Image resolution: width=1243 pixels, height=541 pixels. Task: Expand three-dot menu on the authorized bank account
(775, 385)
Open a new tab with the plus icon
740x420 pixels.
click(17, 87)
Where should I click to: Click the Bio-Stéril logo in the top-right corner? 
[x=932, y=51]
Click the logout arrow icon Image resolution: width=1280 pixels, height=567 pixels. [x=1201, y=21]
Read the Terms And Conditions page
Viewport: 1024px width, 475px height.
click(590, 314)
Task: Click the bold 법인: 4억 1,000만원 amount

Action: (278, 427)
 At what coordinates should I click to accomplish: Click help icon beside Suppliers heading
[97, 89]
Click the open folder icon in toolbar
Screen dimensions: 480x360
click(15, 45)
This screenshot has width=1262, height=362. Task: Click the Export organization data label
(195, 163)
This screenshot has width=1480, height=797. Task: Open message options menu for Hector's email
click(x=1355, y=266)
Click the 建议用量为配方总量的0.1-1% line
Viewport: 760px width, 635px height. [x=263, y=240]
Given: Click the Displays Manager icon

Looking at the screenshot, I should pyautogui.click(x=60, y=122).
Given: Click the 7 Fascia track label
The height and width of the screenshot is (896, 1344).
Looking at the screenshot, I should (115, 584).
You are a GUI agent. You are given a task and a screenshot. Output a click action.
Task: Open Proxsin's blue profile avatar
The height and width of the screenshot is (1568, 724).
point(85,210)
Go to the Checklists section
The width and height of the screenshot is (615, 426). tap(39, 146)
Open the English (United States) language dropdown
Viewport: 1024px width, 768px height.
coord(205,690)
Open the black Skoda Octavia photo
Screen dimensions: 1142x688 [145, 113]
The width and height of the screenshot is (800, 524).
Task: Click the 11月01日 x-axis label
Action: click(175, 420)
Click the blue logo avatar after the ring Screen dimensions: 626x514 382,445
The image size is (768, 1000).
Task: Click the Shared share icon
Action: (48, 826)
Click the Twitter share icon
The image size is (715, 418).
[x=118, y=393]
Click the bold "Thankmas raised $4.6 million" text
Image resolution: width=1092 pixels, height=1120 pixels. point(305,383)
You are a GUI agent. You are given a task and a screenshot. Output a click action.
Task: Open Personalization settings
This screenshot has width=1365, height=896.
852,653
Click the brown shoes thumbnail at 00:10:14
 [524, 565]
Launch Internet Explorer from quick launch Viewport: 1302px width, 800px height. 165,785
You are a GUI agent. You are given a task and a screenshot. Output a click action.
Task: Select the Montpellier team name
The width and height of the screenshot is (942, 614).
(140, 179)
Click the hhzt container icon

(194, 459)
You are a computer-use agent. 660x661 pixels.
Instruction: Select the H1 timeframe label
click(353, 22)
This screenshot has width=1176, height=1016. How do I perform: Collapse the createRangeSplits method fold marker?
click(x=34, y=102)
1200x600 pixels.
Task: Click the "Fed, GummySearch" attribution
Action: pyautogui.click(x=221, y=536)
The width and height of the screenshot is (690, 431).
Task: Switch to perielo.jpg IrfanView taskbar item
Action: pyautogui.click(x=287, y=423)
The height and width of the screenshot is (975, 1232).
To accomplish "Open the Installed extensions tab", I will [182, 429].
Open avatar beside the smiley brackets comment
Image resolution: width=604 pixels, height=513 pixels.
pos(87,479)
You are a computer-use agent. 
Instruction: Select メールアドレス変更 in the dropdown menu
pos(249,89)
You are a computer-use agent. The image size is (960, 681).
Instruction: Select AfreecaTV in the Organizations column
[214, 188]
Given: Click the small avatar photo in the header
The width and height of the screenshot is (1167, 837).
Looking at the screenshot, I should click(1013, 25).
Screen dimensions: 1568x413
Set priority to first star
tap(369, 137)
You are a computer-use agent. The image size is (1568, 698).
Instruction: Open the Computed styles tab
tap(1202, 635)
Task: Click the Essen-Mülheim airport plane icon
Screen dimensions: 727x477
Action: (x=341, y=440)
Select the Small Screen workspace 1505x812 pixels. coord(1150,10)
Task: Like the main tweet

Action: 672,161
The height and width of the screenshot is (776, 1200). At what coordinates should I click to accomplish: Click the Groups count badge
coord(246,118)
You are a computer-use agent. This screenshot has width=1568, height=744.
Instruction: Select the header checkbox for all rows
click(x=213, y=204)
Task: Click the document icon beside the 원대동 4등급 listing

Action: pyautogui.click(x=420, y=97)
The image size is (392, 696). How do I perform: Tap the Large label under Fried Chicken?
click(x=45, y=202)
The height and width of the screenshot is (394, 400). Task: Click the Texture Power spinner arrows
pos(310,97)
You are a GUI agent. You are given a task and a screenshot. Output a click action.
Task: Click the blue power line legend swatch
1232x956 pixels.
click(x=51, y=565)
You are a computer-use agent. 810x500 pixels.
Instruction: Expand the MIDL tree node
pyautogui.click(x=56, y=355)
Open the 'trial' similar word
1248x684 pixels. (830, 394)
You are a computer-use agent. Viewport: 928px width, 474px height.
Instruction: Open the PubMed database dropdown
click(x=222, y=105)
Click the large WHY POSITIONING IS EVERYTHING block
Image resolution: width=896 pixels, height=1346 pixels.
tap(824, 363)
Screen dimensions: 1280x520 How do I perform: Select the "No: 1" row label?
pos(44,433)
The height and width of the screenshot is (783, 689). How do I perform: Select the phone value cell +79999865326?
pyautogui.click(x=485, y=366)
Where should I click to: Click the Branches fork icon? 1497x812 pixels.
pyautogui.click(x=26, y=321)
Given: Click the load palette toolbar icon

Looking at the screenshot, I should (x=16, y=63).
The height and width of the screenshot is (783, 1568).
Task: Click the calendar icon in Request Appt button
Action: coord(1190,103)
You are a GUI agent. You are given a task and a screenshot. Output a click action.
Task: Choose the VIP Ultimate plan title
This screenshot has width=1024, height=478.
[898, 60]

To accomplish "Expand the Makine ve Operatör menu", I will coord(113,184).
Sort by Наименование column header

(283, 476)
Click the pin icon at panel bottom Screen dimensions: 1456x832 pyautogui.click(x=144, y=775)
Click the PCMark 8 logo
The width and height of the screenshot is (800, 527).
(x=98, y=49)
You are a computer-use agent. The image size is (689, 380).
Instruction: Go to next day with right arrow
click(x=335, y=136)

• **Task directions**
Please render every line of the entries above as a JSON list of strings, one string per line, leaving out the blank lines.

• **Response to the task**
[
  "Image resolution: width=1243 pixels, height=541 pixels. Task: Expand three-dot menu on the authorized bank account",
  "(775, 385)",
  "Open a new tab with the plus icon",
  "740x420 pixels.",
  "click(17, 87)",
  "Where should I click to: Click the Bio-Stéril logo in the top-right corner? ",
  "[x=932, y=51]",
  "Click the logout arrow icon Image resolution: width=1280 pixels, height=567 pixels. [x=1201, y=21]",
  "Read the Terms And Conditions page",
  "Viewport: 1024px width, 475px height.",
  "click(590, 314)",
  "Task: Click the bold 법인: 4억 1,000만원 amount",
  "Action: (278, 427)",
  " At what coordinates should I click to accomplish: Click help icon beside Suppliers heading",
  "[97, 89]",
  "Click the open folder icon in toolbar",
  "Screen dimensions: 480x360",
  "click(15, 45)",
  "This screenshot has width=1262, height=362. Task: Click the Export organization data label",
  "(195, 163)",
  "This screenshot has width=1480, height=797. Task: Open message options menu for Hector's email",
  "click(x=1355, y=266)",
  "Click the 建议用量为配方总量的0.1-1% line",
  "Viewport: 760px width, 635px height. [x=263, y=240]",
  "Given: Click the Displays Manager icon",
  "Looking at the screenshot, I should pyautogui.click(x=60, y=122).",
  "Given: Click the 7 Fascia track label",
  "The height and width of the screenshot is (896, 1344).",
  "Looking at the screenshot, I should (115, 584).",
  "You are a GUI agent. You are given a task and a screenshot. Output a click action.",
  "Task: Open Proxsin's blue profile avatar",
  "The height and width of the screenshot is (1568, 724).",
  "point(85,210)",
  "Go to the Checklists section",
  "The width and height of the screenshot is (615, 426). tap(39, 146)",
  "Open the English (United States) language dropdown",
  "Viewport: 1024px width, 768px height.",
  "coord(205,690)",
  "Open the black Skoda Octavia photo",
  "Screen dimensions: 1142x688 [145, 113]",
  "The width and height of the screenshot is (800, 524).",
  "Task: Click the 11月01日 x-axis label",
  "Action: click(175, 420)",
  "Click the blue logo avatar after the ring Screen dimensions: 626x514 382,445",
  "The image size is (768, 1000).",
  "Task: Click the Shared share icon",
  "Action: (48, 826)",
  "Click the Twitter share icon",
  "The image size is (715, 418).",
  "[x=118, y=393]",
  "Click the bold \"Thankmas raised $4.6 million\" text",
  "Image resolution: width=1092 pixels, height=1120 pixels. point(305,383)",
  "You are a GUI agent. You are given a task and a screenshot. Output a click action.",
  "Task: Open Personalization settings",
  "This screenshot has width=1365, height=896.",
  "852,653",
  "Click the brown shoes thumbnail at 00:10:14",
  " [524, 565]",
  "Launch Internet Explorer from quick launch Viewport: 1302px width, 800px height. 165,785",
  "You are a GUI agent. You are given a task and a screenshot. Output a click action.",
  "Task: Select the Montpellier team name",
  "The width and height of the screenshot is (942, 614).",
  "(140, 179)",
  "Click the hhzt container icon",
  "(194, 459)",
  "You are a computer-use agent. 660x661 pixels.",
  "Instruction: Select the H1 timeframe label",
  "click(353, 22)",
  "This screenshot has width=1176, height=1016. How do I perform: Collapse the createRangeSplits method fold marker?",
  "click(x=34, y=102)",
  "1200x600 pixels.",
  "Task: Click the \"Fed, GummySearch\" attribution",
  "Action: pyautogui.click(x=221, y=536)",
  "The width and height of the screenshot is (690, 431).",
  "Task: Switch to perielo.jpg IrfanView taskbar item",
  "Action: pyautogui.click(x=287, y=423)",
  "The height and width of the screenshot is (975, 1232).",
  "To accomplish \"Open the Installed extensions tab\", I will [182, 429].",
  "Open avatar beside the smiley brackets comment",
  "Image resolution: width=604 pixels, height=513 pixels.",
  "pos(87,479)",
  "You are a computer-use agent. ",
  "Instruction: Select メールアドレス変更 in the dropdown menu",
  "pos(249,89)",
  "You are a computer-use agent. The image size is (960, 681).",
  "Instruction: Select AfreecaTV in the Organizations column",
  "[214, 188]",
  "Given: Click the small avatar photo in the header",
  "The width and height of the screenshot is (1167, 837).",
  "Looking at the screenshot, I should click(1013, 25).",
  "Screen dimensions: 1568x413",
  "Set priority to first star",
  "tap(369, 137)",
  "You are a computer-use agent. The image size is (1568, 698).",
  "Instruction: Open the Computed styles tab",
  "tap(1202, 635)",
  "Task: Click the Essen-Mülheim airport plane icon",
  "Screen dimensions: 727x477",
  "Action: (x=341, y=440)",
  "Select the Small Screen workspace 1505x812 pixels. coord(1150,10)",
  "Task: Like the main tweet",
  "Action: 672,161",
  "The height and width of the screenshot is (776, 1200). At what coordinates should I click to accomplish: Click the Groups count badge",
  "coord(246,118)",
  "You are a computer-use agent. This screenshot has width=1568, height=744.",
  "Instruction: Select the header checkbox for all rows",
  "click(x=213, y=204)",
  "Task: Click the document icon beside the 원대동 4등급 listing",
  "Action: pyautogui.click(x=420, y=97)",
  "The image size is (392, 696). How do I perform: Tap the Large label under Fried Chicken?",
  "click(x=45, y=202)",
  "The height and width of the screenshot is (394, 400). Task: Click the Texture Power spinner arrows",
  "pos(310,97)",
  "You are a GUI agent. You are given a task and a screenshot. Output a click action.",
  "Task: Click the blue power line legend swatch",
  "1232x956 pixels.",
  "click(x=51, y=565)",
  "You are a computer-use agent. 810x500 pixels.",
  "Instruction: Expand the MIDL tree node",
  "pyautogui.click(x=56, y=355)",
  "Open the 'trial' similar word",
  "1248x684 pixels. (830, 394)",
  "You are a computer-use agent. Viewport: 928px width, 474px height.",
  "Instruction: Open the PubMed database dropdown",
  "click(x=222, y=105)",
  "Click the large WHY POSITIONING IS EVERYTHING block",
  "Image resolution: width=896 pixels, height=1346 pixels.",
  "tap(824, 363)",
  "Screen dimensions: 1280x520 How do I perform: Select the \"No: 1\" row label?",
  "pos(44,433)",
  "The height and width of the screenshot is (783, 689). How do I perform: Select the phone value cell +79999865326?",
  "pyautogui.click(x=485, y=366)",
  "Where should I click to: Click the Branches fork icon? 1497x812 pixels.",
  "pyautogui.click(x=26, y=321)",
  "Given: Click the load palette toolbar icon",
  "Looking at the screenshot, I should (x=16, y=63).",
  "The height and width of the screenshot is (783, 1568).",
  "Task: Click the calendar icon in Request Appt button",
  "Action: coord(1190,103)",
  "You are a GUI agent. You are given a task and a screenshot. Output a click action.",
  "Task: Choose the VIP Ultimate plan title",
  "This screenshot has width=1024, height=478.",
  "[898, 60]",
  "To accomplish \"Expand the Makine ve Operatör menu\", I will coord(113,184).",
  "Sort by Наименование column header",
  "(283, 476)",
  "Click the pin icon at panel bottom Screen dimensions: 1456x832 pyautogui.click(x=144, y=775)",
  "Click the PCMark 8 logo",
  "The width and height of the screenshot is (800, 527).",
  "(x=98, y=49)",
  "You are a computer-use agent. The image size is (689, 380).",
  "Instruction: Go to next day with right arrow",
  "click(x=335, y=136)"
]